ELTE BTK Magyar Nyelvtudományi és Finnugor Intézet

Pawlas, Szymon

nyomtatható változat

Pawlas, Szymon (Warsaw)

The image of God in Hungarian proverbs (pdf)

In my presentation I analyze Hungarian proverbs containing the word isten 'God', in accordance with the methodology of describing the linguistic image of the world, developed by Jerzy Bartmiński.

Material of my analisis comes from six paremiological dictionaries of Hungarian language, published from 1897 to 2009, including a dictionary of Hungarian dialectal expressions.

I've tried to describe different meanings of the word 'God', its connotations and to reconstruct the linguistic image of God, consisting of different profiles: a supernatural creator, a ruling king, a benevolent giver (jó az isten, jót ad 'God is good and gives good things'), a just judge and a lord of destiny and predestination (mindnyájan (az) isten kezében vagyunk 'we are all in God's hands') etc. Interestingly, this image is not unambiguously one of a benevolent deity, since there are many examples of curses, where the God's name is invoked (hogy az én istenem nyila üssön belé! 'let the arrow of my god hit him'). The word isten may be also used in reference to mighty people or human will towards good actions (nincs annyi istene 'hasn't got enough god'), as well as for purely emphatic reasons (hol az istenben jársz? 'where in god have you been walking?'). The relation between God and satan, God and man is also part of the image. Most of the proverbs portray God in an anthropomorphical manner, which shows the deity as someone near to every man.

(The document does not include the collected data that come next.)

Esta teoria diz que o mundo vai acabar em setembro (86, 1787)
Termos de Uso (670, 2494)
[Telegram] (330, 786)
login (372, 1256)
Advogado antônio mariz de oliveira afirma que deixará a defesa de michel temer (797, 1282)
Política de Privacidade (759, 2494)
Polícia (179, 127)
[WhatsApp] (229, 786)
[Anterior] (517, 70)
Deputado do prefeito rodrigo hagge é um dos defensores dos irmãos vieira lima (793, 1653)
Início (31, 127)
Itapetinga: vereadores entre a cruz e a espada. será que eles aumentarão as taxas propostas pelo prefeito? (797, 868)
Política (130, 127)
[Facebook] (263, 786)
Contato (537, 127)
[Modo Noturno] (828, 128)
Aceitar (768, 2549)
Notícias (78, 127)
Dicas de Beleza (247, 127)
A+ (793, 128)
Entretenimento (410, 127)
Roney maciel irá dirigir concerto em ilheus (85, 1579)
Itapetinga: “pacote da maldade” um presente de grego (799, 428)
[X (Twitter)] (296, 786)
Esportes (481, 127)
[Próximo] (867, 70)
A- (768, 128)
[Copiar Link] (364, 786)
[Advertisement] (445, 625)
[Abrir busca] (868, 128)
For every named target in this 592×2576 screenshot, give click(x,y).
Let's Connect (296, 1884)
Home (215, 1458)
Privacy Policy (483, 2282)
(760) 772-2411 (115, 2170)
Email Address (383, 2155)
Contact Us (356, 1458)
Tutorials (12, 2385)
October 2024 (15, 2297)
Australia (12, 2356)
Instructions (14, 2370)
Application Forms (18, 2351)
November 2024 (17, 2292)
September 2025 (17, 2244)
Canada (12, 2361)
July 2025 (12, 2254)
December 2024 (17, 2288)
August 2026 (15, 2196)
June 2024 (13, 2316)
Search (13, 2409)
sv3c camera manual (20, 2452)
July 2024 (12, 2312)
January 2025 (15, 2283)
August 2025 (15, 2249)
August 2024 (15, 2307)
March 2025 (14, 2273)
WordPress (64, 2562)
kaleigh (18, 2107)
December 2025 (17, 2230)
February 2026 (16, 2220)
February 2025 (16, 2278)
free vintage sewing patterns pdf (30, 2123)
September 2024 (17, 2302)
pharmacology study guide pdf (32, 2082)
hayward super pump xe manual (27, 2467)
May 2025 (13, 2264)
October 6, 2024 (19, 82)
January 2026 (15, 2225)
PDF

Since the presentation concerns Hungarian culture shown through Hungarian language, I've paid special attention to a common phrase a magyarok istene 'god of the Hungarians' and tried to find what does it mean and what ideas and emotions are associated with it.

The analysis is based both on a) the meanings in which particular proverbs are normally used and b) on the very text of a proverb, asserting that every sentence is true in one of the possible realities (in one of the possible ways of perceiving the world), be it of Christian religion, of folk beliefs etc.